WHAT YOU HAVE TO DO
Could you rewrite the items below with every "Task" changed to "Goal" and everything else left as it is? Leave the pictures out of your version.

INFORMATION PROVIDED
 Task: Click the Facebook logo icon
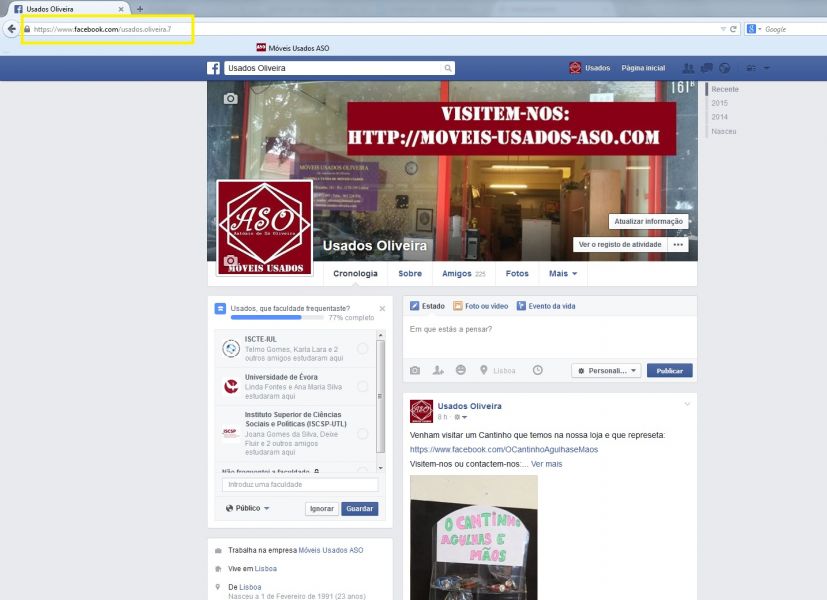tap(213, 68)
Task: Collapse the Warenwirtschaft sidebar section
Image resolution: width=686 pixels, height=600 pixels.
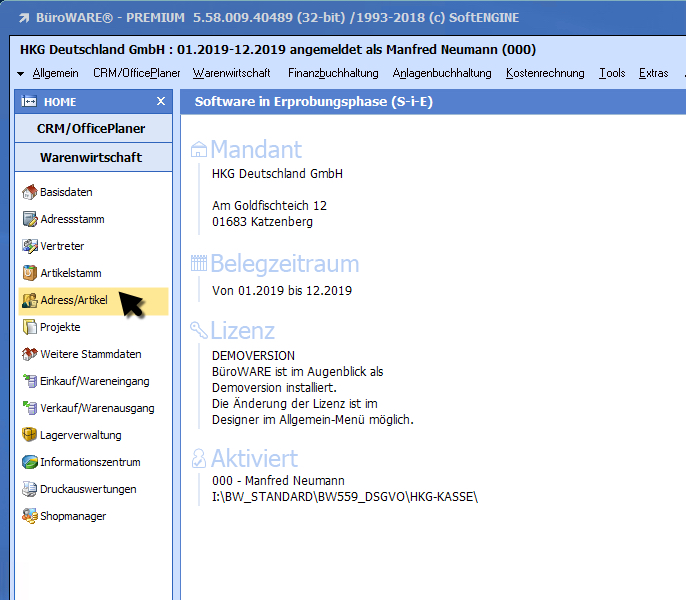Action: point(91,157)
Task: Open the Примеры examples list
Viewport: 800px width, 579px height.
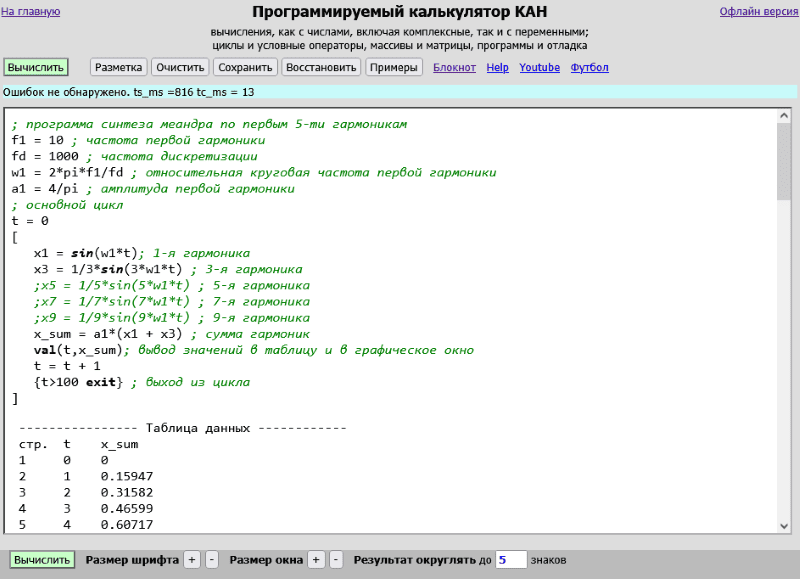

EXERCISE ANSWER
 Goal: Click the Facebook logo icon
tap(213, 68)
Goal: Collapse the Warenwirtschaft sidebar section
Image resolution: width=686 pixels, height=600 pixels.
Action: point(91,157)
Goal: Open the Примеры examples list
Viewport: 800px width, 579px height.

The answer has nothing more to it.